-- EXCERPTED DATA follows --
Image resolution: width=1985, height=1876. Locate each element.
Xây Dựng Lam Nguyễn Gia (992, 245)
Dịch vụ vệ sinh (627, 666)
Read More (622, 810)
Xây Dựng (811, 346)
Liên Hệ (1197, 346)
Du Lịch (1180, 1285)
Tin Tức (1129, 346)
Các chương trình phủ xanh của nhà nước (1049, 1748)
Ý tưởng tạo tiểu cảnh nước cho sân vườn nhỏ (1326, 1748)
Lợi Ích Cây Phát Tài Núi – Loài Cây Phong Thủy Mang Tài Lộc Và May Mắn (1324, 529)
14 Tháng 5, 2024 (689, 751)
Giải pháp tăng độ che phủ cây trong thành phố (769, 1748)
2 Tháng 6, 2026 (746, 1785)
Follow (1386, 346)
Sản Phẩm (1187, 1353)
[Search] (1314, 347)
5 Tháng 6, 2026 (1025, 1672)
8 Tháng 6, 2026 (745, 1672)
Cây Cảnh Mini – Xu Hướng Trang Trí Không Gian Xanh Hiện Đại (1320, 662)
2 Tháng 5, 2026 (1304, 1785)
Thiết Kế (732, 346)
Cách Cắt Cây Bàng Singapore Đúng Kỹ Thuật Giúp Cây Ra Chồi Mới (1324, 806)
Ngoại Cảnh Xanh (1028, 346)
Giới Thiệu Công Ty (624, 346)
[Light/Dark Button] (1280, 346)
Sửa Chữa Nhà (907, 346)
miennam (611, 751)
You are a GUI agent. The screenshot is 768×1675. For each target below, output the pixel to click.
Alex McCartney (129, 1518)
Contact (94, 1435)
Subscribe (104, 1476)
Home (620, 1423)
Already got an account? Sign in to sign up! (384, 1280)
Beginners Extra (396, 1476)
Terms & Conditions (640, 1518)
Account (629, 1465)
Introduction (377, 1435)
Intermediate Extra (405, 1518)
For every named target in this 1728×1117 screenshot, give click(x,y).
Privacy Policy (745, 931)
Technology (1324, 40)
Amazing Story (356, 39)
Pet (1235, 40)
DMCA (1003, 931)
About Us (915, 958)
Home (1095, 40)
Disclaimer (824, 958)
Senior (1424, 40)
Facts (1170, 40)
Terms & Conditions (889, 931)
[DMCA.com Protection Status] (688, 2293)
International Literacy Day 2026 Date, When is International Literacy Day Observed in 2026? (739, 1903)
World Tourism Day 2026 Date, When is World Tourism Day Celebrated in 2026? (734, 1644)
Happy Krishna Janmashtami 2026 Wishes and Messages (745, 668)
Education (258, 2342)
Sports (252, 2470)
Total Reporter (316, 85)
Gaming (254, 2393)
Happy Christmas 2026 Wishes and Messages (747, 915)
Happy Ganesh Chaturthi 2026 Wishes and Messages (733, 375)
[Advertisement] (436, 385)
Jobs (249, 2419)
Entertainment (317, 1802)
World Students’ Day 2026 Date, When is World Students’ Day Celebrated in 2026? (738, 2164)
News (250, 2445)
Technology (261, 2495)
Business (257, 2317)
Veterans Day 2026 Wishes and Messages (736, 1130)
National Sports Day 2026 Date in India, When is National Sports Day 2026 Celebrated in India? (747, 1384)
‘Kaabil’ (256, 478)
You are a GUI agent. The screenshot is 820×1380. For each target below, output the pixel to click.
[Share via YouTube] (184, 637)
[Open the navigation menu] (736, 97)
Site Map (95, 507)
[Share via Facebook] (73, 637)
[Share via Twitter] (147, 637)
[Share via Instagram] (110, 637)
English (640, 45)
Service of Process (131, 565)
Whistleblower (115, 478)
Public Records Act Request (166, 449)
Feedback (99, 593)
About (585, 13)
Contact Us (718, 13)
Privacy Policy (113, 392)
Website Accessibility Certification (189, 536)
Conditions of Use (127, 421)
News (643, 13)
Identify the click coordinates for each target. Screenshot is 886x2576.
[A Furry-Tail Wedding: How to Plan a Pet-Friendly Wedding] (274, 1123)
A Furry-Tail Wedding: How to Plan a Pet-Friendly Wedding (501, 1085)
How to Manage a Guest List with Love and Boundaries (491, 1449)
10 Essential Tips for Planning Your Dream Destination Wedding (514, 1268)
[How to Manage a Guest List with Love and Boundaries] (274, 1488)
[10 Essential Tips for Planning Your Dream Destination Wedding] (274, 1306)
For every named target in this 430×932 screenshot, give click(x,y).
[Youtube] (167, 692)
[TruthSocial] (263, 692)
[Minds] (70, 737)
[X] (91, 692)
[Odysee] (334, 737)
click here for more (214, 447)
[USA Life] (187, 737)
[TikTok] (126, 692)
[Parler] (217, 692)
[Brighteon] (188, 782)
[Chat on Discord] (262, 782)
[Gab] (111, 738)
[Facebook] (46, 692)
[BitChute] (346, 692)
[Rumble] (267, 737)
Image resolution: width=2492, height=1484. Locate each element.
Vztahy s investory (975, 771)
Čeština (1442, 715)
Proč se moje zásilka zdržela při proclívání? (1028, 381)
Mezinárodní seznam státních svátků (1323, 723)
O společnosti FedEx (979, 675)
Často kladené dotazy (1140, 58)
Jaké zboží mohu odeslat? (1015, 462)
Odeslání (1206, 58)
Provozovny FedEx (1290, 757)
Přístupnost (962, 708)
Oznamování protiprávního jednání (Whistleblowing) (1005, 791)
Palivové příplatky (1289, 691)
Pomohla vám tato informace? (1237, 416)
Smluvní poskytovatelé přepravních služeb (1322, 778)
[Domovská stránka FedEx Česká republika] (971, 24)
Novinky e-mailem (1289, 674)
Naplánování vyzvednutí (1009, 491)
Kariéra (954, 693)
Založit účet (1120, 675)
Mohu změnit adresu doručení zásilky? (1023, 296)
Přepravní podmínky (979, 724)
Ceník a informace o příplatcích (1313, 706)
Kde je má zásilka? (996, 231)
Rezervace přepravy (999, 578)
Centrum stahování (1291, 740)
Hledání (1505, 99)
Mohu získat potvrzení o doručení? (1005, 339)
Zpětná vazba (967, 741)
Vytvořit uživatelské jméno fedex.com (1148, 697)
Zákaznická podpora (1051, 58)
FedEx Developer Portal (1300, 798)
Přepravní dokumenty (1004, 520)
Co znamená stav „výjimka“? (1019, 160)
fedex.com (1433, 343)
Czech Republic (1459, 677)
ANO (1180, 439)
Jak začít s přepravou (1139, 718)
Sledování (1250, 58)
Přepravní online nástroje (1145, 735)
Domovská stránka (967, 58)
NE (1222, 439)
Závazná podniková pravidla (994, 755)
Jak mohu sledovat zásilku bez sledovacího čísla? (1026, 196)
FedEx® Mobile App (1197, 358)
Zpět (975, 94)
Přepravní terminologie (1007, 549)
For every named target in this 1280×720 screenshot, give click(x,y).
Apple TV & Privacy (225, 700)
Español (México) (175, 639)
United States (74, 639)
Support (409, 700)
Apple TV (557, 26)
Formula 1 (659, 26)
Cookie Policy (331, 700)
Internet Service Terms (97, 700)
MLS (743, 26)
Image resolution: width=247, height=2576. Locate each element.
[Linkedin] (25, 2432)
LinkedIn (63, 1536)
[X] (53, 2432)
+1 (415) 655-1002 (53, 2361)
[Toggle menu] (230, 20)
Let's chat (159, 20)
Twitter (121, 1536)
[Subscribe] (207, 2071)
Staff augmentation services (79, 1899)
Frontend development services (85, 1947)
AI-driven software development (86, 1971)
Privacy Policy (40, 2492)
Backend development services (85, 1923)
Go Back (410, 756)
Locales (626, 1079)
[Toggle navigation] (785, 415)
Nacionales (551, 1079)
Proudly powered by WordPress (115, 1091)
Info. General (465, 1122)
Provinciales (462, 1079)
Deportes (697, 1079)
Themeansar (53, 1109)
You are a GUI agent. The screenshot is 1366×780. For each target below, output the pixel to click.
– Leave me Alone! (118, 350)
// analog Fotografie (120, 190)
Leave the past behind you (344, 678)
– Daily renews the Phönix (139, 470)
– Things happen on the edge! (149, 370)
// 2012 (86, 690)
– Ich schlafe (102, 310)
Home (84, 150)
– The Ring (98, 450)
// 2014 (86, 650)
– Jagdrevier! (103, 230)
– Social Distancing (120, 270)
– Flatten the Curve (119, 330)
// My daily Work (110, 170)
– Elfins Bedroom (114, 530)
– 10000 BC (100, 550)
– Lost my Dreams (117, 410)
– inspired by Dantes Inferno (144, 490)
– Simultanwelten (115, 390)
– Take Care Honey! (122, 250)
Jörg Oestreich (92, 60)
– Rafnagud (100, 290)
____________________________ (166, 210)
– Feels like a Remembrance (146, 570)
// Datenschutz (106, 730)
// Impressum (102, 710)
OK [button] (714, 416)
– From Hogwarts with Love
-- EXCERPTED DATA concluded --
Using the entries above, output exactly the lines between the line holding "[TruthSocial] (263, 692)" and the line holding "Hledání (1505, 99)", end lines included, and nothing more.

**RESULT OF THE EXERCISE**
[TruthSocial] (263, 692)
[Minds] (70, 737)
[X] (91, 692)
[Odysee] (334, 737)
click here for more (214, 447)
[USA Life] (187, 737)
[TikTok] (126, 692)
[Parler] (217, 692)
[Brighteon] (188, 782)
[Chat on Discord] (262, 782)
[Gab] (111, 738)
[Facebook] (46, 692)
[BitChute] (346, 692)
[Rumble] (267, 737)
Image resolution: width=2492, height=1484. Locate each element.
Vztahy s investory (975, 771)
Čeština (1442, 715)
Proč se moje zásilka zdržela při proclívání? (1028, 381)
Mezinárodní seznam státních svátků (1323, 723)
O společnosti FedEx (979, 675)
Často kladené dotazy (1140, 58)
Jaké zboží mohu odeslat? (1015, 462)
Odeslání (1206, 58)
Provozovny FedEx (1290, 757)
Přístupnost (962, 708)
Oznamování protiprávního jednání (Whistleblowing) (1005, 791)
Palivové příplatky (1289, 691)
Pomohla vám tato informace? (1237, 416)
Smluvní poskytovatelé přepravních služeb (1322, 778)
[Domovská stránka FedEx Česká republika] (971, 24)
Novinky e-mailem (1289, 674)
Naplánování vyzvednutí (1009, 491)
Kariéra (954, 693)
Založit účet (1120, 675)
Mohu změnit adresu doručení zásilky? (1023, 296)
Přepravní podmínky (979, 724)
Ceník a informace o příplatcích (1313, 706)
Kde je má zásilka? (996, 231)
Rezervace přepravy (999, 578)
Centrum stahování (1291, 740)
Hledání (1505, 99)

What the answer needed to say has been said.